El preconcurso de la frutícola Naturcrex lleva al paro a cientos de temporeros

Operarias trabajando en la central frutícola Crex de Valdivia. :: c. c./
Operarias trabajando en la central frutícola Crex de Valdivia. :: c. c.

La deuda acumulada por la cooperativa de Fruta de Valdivia ya era de 14 millones de euros en 2016 y temen que se haya incrementado

Fran Horrillo
FRAN HORRILLO

El grupo Naturcrex, en el que está integrada la Cooperativa de Regantes de Extremadura (Crex) con sede en Valdivia, solicitó hace aproximadamente un mes el preconcurso de acreedores.

Con esta fórmula Naturcrex, una de las compañías dedicadas a la producción de fruta más importantes de la región -el año pasado procesó 21 millones de kilos de fruta aglutinando unas 1.200 hectáreas- quiere ganar tiempo para solucionar sus problemas de tesorería.

Varios socios y exsocios que reclaman el pago de su fruta de varias campañas han indicado que en junio de 2017 se celebró una asamblea donde se reconoció una deuda acumulada de 14 millones de euros a 31 de diciembre de 2016. Se arrastraba de los últimos seis años. Es el último dato oficial conocido.

Desde la dirección de la compañía se indica que en estos momentos están buscando la mejor salida jurídica y económica para Crex y Naturcrex. De hecho, podría haber posibles compradores interesados en adquirir las instalaciones de la empresa.

En la actualidad, la moderna central frutícola se encuentra sin actividad. Se abrió el pasado 10 de julio y estaba preparada para empezar a recepcionar la fruta de los socios, con todos los recursos humanos y económicos. Sin embargo, la fuga de socios, que eran 66 y que se ha reducido a prácticamente la mitad, ha hecho que el volumen de fruta que ha entrado en estos primeros días de julio hiciera insostenible el mantener abierta la central. Un cierre que ha llevado a destruir cientos de empleos temporales que se generaban en plena campaña en la central para el tratamiento, manipulación y envasado del producto.
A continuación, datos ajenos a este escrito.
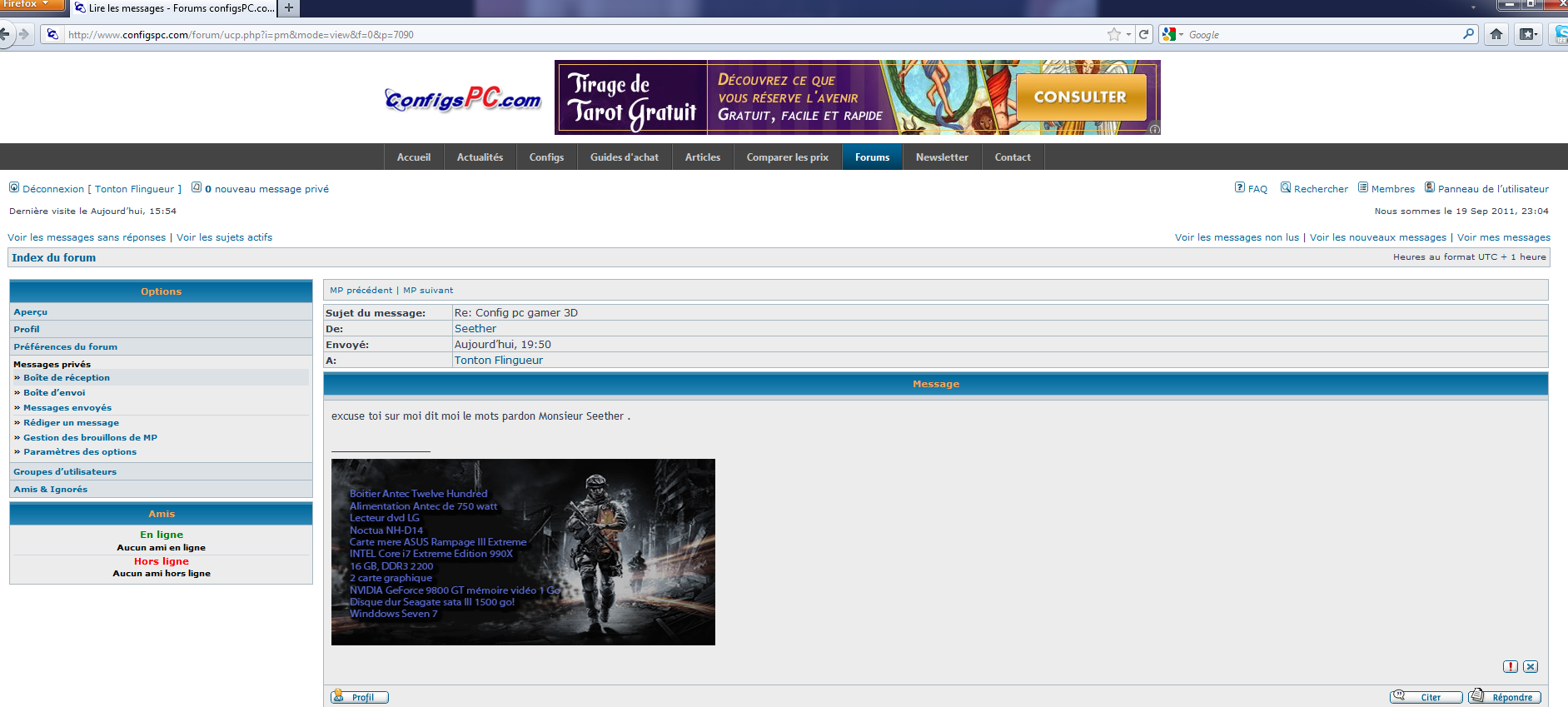
Task: Open a new tab with the plus icon
Action: point(289,8)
El 3 de agosto ha sido convocada una asamblea general para la aprobación de cuentas y ese día se pretende dar a conocer a los pocos socios que quedan la situación real de la empresa.

En los últimos días, varios socios y exsocios de Naturcrex se han concentrado en las puertas de la central, reclamando a la dirección de la entidad la justificación del destino de millones de kilos de fruta de varias campañas, pues no tienen constancia de ello. Solicitan diversa documentación, como el número de socios actual, que nadie les facilita.

Luis Delgado es el portavoz de estos socios que han decidido levantar la voz ante «el secretismo» que, según denuncian, existe en la cúpula de Naturcrex. «La dirección actual quiere vender nuestra central y ponerla en manos de especuladores, sin darnos explicaciones ni las cuentas. Aunque la cooperativa esté mal y la hayan llevado hasta donde está los dirigentes que han estado estos años, queremos salvarla y por eso pedimos a la Administración que actúe para que nos den la opción a los socios de que podamos coger las riendas y sacarla a flote», señala Delgado.

Además, es contundente al afirmar que «Crex está como estuvo Caval y Acorex en su día». Y en este sentido apunta que «una cosa es que hayamos tenidos malos gestores que no hayan sabido vender nuestra fruta, pero otra cosa bien distinta es que faltan millones de kilos de fruta que no se han justificado y eso es robar».

«Un palo para todos»

Según Delgado, los problemas empezaron en 2006, poco después de constituirse como organización de productores (OPFH). «En 2013 observamos que faltaban kilos, que no se justificaban; en 2015 fueron tres millones de kilos, y en 2016 un millón y medio de kilos. Luego, los 21 millones de kilos que entregamos el año pasado ni siquiera nos los han pagado».

Eso ha hecho que un grupo de socios estén preparando una demanda que presentarán en el juzgado para esclarecer el destino de esos millones de kilos de fruta.

Creen que la situación afecta directamente a la población donde está radicada la empresa. «Valdivia es un pueblo triste. Lo que ha pasado en la Crex ha sido un palo para todos», concluye Delgado.